- [Word and element location records]:
* Start *

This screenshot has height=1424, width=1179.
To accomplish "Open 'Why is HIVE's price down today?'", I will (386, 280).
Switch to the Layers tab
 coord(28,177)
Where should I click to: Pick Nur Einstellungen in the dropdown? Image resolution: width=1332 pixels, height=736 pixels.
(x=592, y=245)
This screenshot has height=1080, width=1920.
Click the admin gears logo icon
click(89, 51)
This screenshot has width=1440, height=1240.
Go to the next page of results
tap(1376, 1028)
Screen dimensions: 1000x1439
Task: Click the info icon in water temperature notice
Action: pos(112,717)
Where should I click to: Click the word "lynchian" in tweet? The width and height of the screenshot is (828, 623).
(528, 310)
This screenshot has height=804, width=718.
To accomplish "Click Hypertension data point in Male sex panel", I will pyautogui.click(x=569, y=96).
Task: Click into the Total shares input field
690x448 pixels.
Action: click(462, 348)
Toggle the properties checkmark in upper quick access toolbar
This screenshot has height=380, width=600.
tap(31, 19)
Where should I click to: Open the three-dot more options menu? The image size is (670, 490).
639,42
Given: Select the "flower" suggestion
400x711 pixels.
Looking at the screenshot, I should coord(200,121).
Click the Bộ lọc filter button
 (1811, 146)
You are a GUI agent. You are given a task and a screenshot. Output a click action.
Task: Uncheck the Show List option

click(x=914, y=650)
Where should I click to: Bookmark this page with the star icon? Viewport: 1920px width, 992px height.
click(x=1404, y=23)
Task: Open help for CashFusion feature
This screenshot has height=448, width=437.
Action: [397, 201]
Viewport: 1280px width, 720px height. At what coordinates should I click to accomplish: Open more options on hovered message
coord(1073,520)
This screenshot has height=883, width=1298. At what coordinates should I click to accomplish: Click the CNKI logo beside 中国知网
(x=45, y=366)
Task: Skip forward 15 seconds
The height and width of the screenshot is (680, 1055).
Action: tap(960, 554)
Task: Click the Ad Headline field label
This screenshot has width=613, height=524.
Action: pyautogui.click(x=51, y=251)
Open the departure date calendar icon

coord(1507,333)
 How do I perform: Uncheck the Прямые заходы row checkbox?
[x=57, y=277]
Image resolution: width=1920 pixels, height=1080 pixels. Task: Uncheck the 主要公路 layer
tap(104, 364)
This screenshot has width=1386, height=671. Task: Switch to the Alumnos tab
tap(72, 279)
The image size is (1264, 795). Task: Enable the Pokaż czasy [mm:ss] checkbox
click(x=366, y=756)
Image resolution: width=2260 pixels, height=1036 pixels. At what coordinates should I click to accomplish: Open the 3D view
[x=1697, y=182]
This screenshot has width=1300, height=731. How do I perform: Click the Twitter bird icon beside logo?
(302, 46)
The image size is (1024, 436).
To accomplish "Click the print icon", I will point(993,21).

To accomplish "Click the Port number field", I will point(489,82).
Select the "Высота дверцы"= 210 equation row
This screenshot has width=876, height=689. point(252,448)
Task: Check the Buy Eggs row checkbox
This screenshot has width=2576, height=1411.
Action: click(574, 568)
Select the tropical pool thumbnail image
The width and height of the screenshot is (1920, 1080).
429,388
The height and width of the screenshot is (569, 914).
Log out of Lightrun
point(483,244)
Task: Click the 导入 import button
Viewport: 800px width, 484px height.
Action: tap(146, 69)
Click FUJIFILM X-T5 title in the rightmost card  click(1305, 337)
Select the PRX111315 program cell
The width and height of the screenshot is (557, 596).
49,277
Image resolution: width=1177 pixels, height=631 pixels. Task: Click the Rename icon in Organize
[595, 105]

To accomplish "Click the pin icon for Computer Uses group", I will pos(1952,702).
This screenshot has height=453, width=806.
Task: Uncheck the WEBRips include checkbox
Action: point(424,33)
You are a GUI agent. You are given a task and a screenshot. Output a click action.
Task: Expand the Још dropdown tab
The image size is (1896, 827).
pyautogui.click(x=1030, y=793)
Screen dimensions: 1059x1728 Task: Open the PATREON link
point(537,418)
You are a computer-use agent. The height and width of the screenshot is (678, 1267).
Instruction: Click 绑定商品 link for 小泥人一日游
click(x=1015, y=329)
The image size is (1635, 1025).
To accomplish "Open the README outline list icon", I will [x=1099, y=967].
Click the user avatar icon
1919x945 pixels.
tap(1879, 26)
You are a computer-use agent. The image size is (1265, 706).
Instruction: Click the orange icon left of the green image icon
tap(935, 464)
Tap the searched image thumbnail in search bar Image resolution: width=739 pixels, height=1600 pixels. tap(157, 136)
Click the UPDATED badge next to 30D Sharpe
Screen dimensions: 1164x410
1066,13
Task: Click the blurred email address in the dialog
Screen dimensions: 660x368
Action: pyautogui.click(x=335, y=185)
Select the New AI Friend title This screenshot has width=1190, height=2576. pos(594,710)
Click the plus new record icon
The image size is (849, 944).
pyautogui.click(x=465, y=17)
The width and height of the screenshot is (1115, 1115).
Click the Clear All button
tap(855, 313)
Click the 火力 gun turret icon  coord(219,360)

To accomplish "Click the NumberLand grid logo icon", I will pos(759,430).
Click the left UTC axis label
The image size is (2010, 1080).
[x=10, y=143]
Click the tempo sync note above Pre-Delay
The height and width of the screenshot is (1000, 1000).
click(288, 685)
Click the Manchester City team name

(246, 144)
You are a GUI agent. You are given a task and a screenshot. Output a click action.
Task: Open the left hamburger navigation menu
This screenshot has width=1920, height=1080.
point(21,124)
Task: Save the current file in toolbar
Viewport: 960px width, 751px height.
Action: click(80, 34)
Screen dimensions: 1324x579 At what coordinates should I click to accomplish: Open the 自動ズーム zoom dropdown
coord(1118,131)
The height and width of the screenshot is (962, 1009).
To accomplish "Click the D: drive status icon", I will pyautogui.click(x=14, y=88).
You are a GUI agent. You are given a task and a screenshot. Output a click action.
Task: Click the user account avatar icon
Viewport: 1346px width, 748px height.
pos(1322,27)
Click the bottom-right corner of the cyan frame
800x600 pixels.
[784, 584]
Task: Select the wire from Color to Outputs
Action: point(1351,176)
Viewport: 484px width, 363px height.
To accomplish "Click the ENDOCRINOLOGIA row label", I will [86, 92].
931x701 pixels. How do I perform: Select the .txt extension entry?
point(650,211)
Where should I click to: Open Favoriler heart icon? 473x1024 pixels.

* End *

- [WRITTEN PROBLEM]: Copy everything from the start of the listing down to the line containing "(x=592, y=245)", requests included, and shift every coordinate in the answers by -44. Leave out all other lines.

- [TASK RESULT]:
This screenshot has height=1424, width=1179.
To accomplish "Open 'Why is HIVE's price down today?'", I will (342, 236).
Switch to the Layers tab
 coord(-16,133)
Where should I click to: Pick Nur Einstellungen in the dropdown? Image resolution: width=1332 pixels, height=736 pixels.
(x=548, y=201)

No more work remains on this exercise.